3. My children are happy. They have struggled, but we are working through it, and they are fantastic human beings. They are compassionate, non-judgemental, funny, and say I love you and give wonderful hugs. The struggle did not turn them bitter.
4. We all laugh more heartily.
5. I actually have more money to cover the bills, incidentals, essentials and that relieves a lot of stress. I am the sole support of my children, including college tuition. It takes planning and discipline, but the peace in the hearts and lives of my children is so worth financial sacrifices.
6. Life is so much simpler. I love living in a smaller space with MUCH less.
7. My kids are more engaged in life–because there is less stress, they have more time and energy to pursue their interests and talents. They are making good use of their time.
8. The discipline is going well. Since they are happier, there just aren't many issues.
9. My daughter's and my self esteem have soared. We love who we are, including our respective quirks.
10. Struggling marriages are epidemic.
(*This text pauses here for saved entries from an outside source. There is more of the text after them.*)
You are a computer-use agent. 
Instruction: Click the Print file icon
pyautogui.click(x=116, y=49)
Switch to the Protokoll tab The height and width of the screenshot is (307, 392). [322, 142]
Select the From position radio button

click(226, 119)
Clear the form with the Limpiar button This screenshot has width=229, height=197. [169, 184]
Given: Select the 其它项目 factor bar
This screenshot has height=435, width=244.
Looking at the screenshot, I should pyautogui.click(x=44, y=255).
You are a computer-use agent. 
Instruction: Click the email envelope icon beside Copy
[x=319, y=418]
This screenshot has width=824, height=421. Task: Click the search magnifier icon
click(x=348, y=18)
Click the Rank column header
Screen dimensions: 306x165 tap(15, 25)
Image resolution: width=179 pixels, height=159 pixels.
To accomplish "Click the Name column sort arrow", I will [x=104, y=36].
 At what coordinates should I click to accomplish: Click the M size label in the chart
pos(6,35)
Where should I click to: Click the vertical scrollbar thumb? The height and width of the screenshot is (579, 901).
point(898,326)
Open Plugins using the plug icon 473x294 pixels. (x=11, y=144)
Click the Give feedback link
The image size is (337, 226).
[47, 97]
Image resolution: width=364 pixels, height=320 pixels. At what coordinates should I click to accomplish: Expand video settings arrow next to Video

So many struggling wives (and there are husbands who are married to drug addicts, alcoholics, unfaithful wives, etc.) have shared their stories in the last 2 years, I have been stunned by the stronghold satan has on marriages. My advice – open your marriages to God, get counseling. If you are in a physically abusive relationship or one that puts your children in physical or emotional harm–remove yourself and the children. God called us to love, nurture, and bring up our children in His ways–beating or verball/psychologically abusing a spouse or child is not the Lord's way. Don't keep yourself or kids in this dangerous situation because you want it to look good in front of the Christian community. Leaving the situation doesn't necessarily mean divorce, leaving gets your children and yourself safe. Being safe allows you to think more clearly and address the root of the issues and begin to work on a solution. Getting to a safe place doesn't mean the family permanently separates.
If you are a single parent and struggling, my prayers go out to you.
And . . . I'd like to share something that helped me conquer the frustration and the feelings of being overwhelmed. I identified some key struggles and then went about tackling the top 3 so I could gain some control back of our lives.:
Here are my questions for you:
- Do you have regular time every day with God?
- Do you have a supportive family member or friend who can bring you dinner once a month or keep the kids for an afternoon?
- Do you have a supportive church family?
- Can you simplify life–move to a smaller home, drop a few activities, get rid of the stuff you don't need–why clean and straighten up stuff that isn't necessary?
- How can you cut expenses? Cut out the trips to Starbucks. Use the library over purchasing that $9.95 book on Kindle. Before you know it, you've saved enough to pay the power bill.
- How can you use what you have more frugally?
- Can you get a part time job either from home or outside the home? Think creatively! There was a time when I worked two jobs. My night job was as a clerk at KMart. All of the jobs in my adult life came easy to me, this was the first job where I had to apply for the position. There I was at 48 walking into a new job surrounded by teenagers. It ended up being a fun job where I had the privilege of working alongside some very real and hardworking people.
Depending on your answers to these, make a plan. Looked at as a whole, the individual problems are overwhelming, but tackling them one at a time–well, in 6 months you can look back and see progress!
Find out what your top 3 struggles are and formulate a plan to handle one at a time. Pray over these; listen for His voice and direction.
This is what I did. I had 3 goals. It took me 3 years to reach them, but I did it. My three were related to finding a job that would at least pay the bare essentials, getting my daughter to a healthier environment, finding a supportive church family.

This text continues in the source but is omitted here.